Fig. 6. Enhancement of CD8⁺T_CM cell differentiation after the combination therapy does not occur in TDLN but mainly in peripheral blood.

a Experimental design for (b–e). b Representative flow plots of tetramer⁺CD8⁺T cells in TDLNs of mice in (a). c, d Percentages and absolute numbers of CD8⁺T, tetramer⁺CD8⁺T, CD44^hiCD62L⁺tetramer⁺CD8⁺T cells (n = 3 per group) implanted with 4T1. e Percentages and absolute numbers of CD8⁺T, CD44^hiCD62L⁺CD8⁺T cells (n = 3 per group) implanted with Py8119. f Experimental design for (g, h). PBMCs (g) or single cells of TDLNs (h) were collected for in-vitro experiments. Percentages of CD44^hiCD62L⁺CD8⁺T cells in PBMCs (g, n = 3) or single cells of TDLNs (h, n = 5) cultured in vitro. i Experimental design for (j). j Percentages and absolute numbers of CD44^hiCD62L⁺tetramer⁺CD8⁺T and CD44^hiCD62L⁺CD8⁺T cells (n = 3 per group). k Uniform manifold approximation and projection (UMAP) plot of tumor-specific CD8⁺T cells from the 2 groups. l Percentages of CD8⁺T_CM in the single-cell RNA seq data. m Monocle2 pseudotime trajectory showing the differentiation of tumor-specific CD8⁺T cells. n, o Metabolism pathway scores of CD8⁺T cells (n = 3 per group) and estimated transcription factor promoting memory formation of CD8 + T cells (n = 3 per group). p Percentages of CD44^hiCD62L⁺CD8⁺T cells in isolated CD8⁺T cells after coculturing with PBS + DMSO, PBS + fludarabine (flu), 2DG + DMSO, or 2DG + fludarabine for 4 days (n = 6 per group). q Experimental design for (r–s). r Knockdown of total STAT1 of Zsgreen⁺CD8⁺T cells in spleens of CD8a-cre mice injected with AAV (n = 3 per group). s Percentage of CD44^hiCD62L⁺Zsgreen⁺CD8⁺T cells (n = 3 per group). The experiments (a–j and p–s) were repeated for at least two times. Data are mean ± SD (c–e, g, h, j, l, n, p, r, s). Significance determined by two-tailed unpaired t-test (c–e, j, n), one-way ANOVA (g, h, p, r, s), and one-sided Wilcoxon rank-sum test (o). ns, not significant,*P < 0.05, **P < 0.01, ***P < 0.001, ****P < 0.0001. Exact p values and source data are provided as a Source Data file. a, f, i, q Created with BioRender.com released under a Creative Commons Attribution-NonCommercial-NoDerivs 4.0 International license.

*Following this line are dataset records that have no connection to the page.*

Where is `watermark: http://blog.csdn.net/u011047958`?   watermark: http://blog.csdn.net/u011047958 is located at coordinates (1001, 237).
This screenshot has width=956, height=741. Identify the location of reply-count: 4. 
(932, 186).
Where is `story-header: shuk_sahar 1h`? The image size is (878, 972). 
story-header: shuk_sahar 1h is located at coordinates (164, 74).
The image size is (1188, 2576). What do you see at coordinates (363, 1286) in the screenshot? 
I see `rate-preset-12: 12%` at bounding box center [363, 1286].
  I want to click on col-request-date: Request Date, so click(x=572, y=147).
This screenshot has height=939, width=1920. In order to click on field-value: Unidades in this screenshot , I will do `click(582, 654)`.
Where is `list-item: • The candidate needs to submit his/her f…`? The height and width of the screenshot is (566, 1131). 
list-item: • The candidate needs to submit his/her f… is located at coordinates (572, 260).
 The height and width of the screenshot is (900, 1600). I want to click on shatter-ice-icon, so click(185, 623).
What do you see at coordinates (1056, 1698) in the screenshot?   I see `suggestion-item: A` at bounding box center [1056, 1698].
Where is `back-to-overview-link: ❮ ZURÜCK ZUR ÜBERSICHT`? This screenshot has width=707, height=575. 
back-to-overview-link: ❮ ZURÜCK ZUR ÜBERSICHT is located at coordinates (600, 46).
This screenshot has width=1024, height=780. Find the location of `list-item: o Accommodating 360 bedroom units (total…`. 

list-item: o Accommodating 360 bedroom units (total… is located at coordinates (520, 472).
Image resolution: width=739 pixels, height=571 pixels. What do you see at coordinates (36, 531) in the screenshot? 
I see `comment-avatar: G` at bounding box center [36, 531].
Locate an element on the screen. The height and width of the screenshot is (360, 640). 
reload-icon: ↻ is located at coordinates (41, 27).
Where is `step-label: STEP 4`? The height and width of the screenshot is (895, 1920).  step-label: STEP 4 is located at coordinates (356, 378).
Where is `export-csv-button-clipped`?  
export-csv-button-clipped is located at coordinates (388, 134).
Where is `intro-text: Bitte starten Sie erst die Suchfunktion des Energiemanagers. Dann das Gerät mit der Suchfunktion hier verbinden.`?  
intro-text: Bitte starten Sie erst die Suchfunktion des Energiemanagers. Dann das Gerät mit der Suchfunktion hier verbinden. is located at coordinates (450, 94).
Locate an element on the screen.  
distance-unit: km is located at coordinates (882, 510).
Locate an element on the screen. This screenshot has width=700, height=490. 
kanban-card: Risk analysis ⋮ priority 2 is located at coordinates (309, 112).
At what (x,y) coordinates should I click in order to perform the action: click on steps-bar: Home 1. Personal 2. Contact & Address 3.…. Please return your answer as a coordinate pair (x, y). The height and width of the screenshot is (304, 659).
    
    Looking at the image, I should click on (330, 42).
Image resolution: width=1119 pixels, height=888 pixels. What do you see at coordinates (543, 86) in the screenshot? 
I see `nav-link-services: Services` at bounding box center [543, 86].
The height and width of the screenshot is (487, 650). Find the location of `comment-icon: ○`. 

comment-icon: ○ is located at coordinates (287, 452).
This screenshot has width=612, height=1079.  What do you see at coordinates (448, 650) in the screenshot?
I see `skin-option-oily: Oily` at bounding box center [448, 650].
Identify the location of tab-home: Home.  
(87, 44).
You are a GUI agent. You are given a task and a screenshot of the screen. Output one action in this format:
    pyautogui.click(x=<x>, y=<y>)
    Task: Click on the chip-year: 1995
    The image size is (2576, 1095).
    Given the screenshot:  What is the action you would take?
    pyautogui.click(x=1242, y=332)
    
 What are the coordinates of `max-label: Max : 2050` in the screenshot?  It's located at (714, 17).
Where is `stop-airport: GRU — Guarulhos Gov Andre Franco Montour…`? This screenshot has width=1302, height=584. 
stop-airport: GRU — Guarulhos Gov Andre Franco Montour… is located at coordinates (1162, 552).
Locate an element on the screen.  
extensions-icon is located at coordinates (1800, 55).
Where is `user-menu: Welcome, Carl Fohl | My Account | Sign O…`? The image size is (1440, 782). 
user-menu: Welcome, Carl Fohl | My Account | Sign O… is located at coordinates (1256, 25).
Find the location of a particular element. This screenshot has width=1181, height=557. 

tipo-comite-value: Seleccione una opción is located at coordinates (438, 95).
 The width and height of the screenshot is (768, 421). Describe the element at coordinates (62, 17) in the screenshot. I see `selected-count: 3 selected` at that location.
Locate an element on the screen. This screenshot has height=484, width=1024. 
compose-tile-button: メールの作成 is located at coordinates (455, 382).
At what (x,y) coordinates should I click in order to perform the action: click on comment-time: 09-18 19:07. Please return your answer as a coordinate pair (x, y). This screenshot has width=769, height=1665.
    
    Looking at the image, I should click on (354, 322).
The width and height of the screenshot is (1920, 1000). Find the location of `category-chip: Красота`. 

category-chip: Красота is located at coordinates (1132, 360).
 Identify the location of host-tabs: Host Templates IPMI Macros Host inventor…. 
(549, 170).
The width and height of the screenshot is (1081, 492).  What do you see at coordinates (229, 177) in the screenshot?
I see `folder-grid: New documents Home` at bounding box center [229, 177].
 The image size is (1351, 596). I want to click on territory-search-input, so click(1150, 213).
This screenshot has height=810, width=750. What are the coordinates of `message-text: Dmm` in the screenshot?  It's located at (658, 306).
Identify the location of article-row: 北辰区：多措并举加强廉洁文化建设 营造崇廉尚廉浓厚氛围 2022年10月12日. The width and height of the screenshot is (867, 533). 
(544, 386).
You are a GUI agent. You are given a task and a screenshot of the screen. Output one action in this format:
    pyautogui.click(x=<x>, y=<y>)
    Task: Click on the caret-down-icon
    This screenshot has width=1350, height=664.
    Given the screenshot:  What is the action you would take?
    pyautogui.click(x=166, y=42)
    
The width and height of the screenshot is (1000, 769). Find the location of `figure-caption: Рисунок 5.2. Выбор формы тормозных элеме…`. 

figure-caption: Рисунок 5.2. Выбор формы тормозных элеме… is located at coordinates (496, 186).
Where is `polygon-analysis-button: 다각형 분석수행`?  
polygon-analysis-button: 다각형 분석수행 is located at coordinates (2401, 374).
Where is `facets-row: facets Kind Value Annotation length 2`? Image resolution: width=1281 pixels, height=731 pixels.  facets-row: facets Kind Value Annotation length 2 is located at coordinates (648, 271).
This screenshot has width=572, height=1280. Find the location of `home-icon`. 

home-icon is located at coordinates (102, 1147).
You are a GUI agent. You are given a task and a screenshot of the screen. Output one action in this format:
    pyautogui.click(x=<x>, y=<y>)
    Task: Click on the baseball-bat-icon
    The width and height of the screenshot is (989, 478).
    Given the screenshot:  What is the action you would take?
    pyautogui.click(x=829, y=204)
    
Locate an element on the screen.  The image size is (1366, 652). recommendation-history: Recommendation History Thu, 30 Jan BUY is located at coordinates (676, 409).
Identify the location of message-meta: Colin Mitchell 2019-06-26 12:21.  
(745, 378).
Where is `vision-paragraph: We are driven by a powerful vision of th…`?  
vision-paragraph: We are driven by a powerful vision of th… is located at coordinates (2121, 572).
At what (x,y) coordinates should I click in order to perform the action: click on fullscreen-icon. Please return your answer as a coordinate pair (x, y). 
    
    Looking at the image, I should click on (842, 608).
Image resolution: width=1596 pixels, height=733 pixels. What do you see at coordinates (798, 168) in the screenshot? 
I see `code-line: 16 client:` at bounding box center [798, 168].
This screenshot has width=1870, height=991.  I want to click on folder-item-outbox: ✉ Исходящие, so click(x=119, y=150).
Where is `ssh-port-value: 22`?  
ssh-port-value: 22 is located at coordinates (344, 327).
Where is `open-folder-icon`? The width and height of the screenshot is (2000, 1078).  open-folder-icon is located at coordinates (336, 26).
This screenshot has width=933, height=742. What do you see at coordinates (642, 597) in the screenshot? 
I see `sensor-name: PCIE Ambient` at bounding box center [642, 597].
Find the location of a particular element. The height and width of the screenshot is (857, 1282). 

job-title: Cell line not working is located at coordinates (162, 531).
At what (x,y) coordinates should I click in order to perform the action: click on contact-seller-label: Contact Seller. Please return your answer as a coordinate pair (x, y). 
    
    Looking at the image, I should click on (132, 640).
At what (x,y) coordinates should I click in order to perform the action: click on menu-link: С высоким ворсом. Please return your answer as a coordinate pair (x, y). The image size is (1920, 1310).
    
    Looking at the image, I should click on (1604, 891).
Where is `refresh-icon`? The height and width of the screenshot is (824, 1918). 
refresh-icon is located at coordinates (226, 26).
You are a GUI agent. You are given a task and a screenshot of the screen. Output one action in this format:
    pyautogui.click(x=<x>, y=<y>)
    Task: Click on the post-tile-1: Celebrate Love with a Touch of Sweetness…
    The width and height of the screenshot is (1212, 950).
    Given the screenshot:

Fig. 7. Peripheral CD8 + T cells of patients post MWA of local tumors differentiate into CD8 + T_CM cells by inhibiting glycolysis in vitro.

a Experimental design for (b–d). Peripheral blood was collected 1 day before and 7 days after MWA of breast cancer. PBMCs isolated from the peripheral blood were cultured in vitro with 2DG or vehicle in a paired way. b Representative flow plots of CD39⁺CD8⁺T_CM cells in the 4 groups of PBMCs in (a) cultured in vitro. c, d Percentages of CD39⁺CD8⁺T_CM cells in the 4 groups of PBMCs in (a) cultured in vitro (n = 3 per group in cohort 1 and n = 9 per group in cohort 2). e Experimental design for (f, g). Peripheral blood was collected 1 day before and 3–9 days after MWA of liver tumor. PBMCs isolated from the peripheral blood were cultured in vitro with 2DG or vehicle in a paired way. f Representative flow plots of CD8⁺T_CM cells in the 4 groups of PBMCs in (e) cultured in vitro. g Percentages of CD8⁺T_CM cells in the 4 groups of PBMCs in (e) cultured in vitro (n = 3 per group). Data are mean ± SD (c, d, g). Significance determined by one-way ANOVA (c, d, g). ns, not significant,*P < 0.05, **P < 0.01, ***P < 0.001, ****P < 0.0001. Exact p values and source data are provided as a Source Data file. a, e Created with BioRender.com released under a Creative Commons Attribution-NonCommercial-NoDerivs 4.0 International license.